= Kolbein Falkeid =

Norwegian writer (1933–2021)

Kolbein Falkeid (19 December 1933 – 27 June 2021) was a Norwegian poet and lyricist. He was one of the most widely read contemporary Norwegian poets; known for a lyrical poet's voice that is at once philosophical and approachable.

==Biography==
Kolbein Falkeid was born in Haugesund, Norway. From 1962 onwards, he published over thirty titles, including his play The Terrorists (1980), which has been performed in Bergen, Norway at Den Nationale Scene, as well as in Japan, New York City, and Tel Aviv.
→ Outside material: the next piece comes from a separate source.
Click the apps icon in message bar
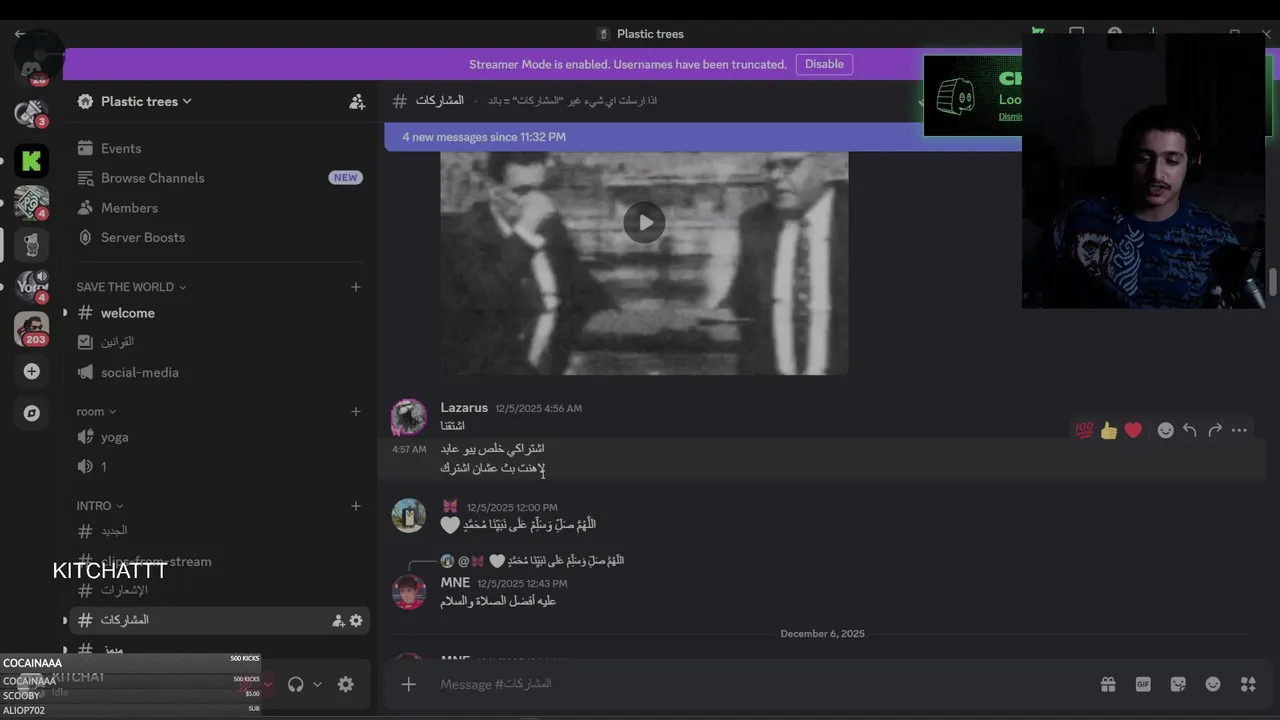Image resolution: width=1280 pixels, height=720 pixels. 1248,684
Falkeid retired from a longstanding position teaching Norwegian language and literature at a public school in his hometown of Haugesund on the West Coast of Norway. Earlier he taught Norwegian literature at the University of Münster (Westfälische Wilhelms University) in Münster, Germany from 1963 to 1966. Falkeid served on the Research Council of Norway in 1974 and on the Literary Council of the Norwegian Authors' Union from 1978 to 1984. He served on the Norwegian Language Council since 1978 and on the advisory board of the Norwegian Directorate of Public Libraries from 1984.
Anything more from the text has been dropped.